For general school resources, tolerance = 0.922, and VIF = 1.084; factor 2: discipline and safety, tolerance = 0.848, and VIF = 1.179; factor 3: parental support, tolerance = 0.839, and VIF = 1.191; factor 4: principal experience and education, tolerance = 0.942, and VIF = 1.061; and for factor 5: library and instruction resources, tolerance = 0.927, and VIF = 1.079. Furthermore, the data meet the assumption of independent errors (Durbin–Watson = 1.350). An analysis of standard residuals is carried out, which indicates that the data contains no outliers (standard residual min = −3.757, standard residual max = 3.853). Residual and scatter plots indicate the assumptions of linearity and homogeneity are all satisfied [
30].
From
Table 14, the results of the multiple regression model with five plausible values from student achievement in mathematics show the coefficients for the constant and the five predictors of student achievement in TIMSS 2015. The regression slopes (B) and significance values (alpha) are used to discuss the final model, combining the five factors on student achievement (average). These values are as follows:
- (1)
Constant average score for B = 693.615, p = 0.000: significant;
- (2)
General school resources B = −0.225, p = 0.880: not significant;
- (3)
School discipline and safety B = −9.947, p = 0.000: significant;
- (4)
School parental support B = −40.998, p = 0.000: significant;
- (5)
Principal experience and education B = −48.932, p = 0.000: significant;
- (6)
School library and instruction resources B = −9.545, p = 0.000: significant.

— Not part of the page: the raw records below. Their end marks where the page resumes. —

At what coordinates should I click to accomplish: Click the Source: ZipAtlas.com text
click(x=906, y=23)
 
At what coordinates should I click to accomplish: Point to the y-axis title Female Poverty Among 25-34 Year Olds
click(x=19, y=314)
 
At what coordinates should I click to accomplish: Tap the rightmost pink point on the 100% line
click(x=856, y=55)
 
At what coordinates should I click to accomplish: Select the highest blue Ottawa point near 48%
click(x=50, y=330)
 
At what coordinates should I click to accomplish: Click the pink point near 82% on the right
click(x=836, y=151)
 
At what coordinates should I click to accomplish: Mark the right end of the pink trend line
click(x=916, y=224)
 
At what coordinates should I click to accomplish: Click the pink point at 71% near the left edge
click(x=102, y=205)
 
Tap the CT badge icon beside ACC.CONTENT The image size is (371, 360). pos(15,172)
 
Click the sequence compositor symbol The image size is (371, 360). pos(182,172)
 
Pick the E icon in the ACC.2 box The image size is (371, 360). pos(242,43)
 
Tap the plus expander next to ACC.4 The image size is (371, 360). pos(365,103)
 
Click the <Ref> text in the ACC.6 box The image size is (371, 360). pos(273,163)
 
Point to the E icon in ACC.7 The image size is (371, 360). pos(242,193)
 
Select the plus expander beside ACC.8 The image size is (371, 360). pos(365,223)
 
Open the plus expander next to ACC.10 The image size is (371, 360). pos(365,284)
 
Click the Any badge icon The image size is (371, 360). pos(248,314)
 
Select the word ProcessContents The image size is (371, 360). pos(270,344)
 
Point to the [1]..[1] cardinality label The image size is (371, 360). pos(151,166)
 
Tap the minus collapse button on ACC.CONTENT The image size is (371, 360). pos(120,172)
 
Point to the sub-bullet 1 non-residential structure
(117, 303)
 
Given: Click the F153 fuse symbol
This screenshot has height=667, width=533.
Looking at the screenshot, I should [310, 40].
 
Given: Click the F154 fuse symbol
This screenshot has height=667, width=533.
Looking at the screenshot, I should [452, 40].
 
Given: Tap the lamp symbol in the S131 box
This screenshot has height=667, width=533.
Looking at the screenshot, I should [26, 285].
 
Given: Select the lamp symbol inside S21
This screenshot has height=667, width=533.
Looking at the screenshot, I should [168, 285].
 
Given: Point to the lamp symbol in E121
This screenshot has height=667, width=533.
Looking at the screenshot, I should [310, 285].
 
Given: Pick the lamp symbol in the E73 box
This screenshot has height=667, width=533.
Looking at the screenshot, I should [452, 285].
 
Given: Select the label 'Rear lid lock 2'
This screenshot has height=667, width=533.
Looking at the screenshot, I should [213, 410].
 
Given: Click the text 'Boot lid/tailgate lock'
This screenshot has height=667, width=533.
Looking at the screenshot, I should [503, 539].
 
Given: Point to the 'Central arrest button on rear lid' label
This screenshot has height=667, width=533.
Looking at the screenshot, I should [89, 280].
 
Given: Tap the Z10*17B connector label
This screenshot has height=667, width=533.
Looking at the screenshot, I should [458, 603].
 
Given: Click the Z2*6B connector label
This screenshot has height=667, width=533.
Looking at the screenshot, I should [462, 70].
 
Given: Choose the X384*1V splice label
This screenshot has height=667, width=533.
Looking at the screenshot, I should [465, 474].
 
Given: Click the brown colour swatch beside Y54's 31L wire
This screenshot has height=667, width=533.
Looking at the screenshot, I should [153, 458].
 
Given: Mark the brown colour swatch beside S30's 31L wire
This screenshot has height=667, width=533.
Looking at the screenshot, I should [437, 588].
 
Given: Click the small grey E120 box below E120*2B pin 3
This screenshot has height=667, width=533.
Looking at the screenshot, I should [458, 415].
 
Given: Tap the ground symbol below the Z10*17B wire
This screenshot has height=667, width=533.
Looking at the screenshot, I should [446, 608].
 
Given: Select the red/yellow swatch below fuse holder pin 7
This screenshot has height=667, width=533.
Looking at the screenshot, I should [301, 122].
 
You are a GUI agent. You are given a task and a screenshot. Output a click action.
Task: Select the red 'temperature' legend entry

The best-fitting model for predicting student achievement in the TIMSS 2015 from the analysis above is the linear combination of the constant, factor 1: general school resources, factor 2: discipline and safety, factor 3: parental support, factor 4: principal experience and education, and factor 5: library and instruction resources for instruction.
Model 1:
Achievement in math = 693.615 − 0.225 (general school resources) − 9.947 (school discipline and safety) − 40.998 (school parental support) − 48.932 (school principal experience and education) and − 9.545 (school library and instruction resources).
This model indicates that for every one unit increase in general school resources, the achievement declines by 0.225; for one unit increase in school discipline and safety, the achievement declines by 9.947; for one unit increase in school parental support, the achievement declines by 40.998; for one unit increase in school principal experience and education, the achievement declines by 48.932; and for one unit increase in the school library and instruction resources, the achievement declines by 9.545.
In addition, p-value = 0.880 > 0.01 is not a significant level for general school resources; p-value = 0.000 < 0.01 is a significant level for discipline and safety; and p-value = 0.000 < 0.01 for parental support, school principal experience and education, and school library and instruction resources implies that school discipline and safety to the school library and instruction resources are statistically significant and, therefore, have a significant impact on achievement, while general school resources is not statistically significant. Meanwhile, the variance inflation factor for general school resources to the school library and instruction resources is less than five. This shows no multicollinearity among the explanatory variables that satisfy the assumptions that there should not be multicollinearity.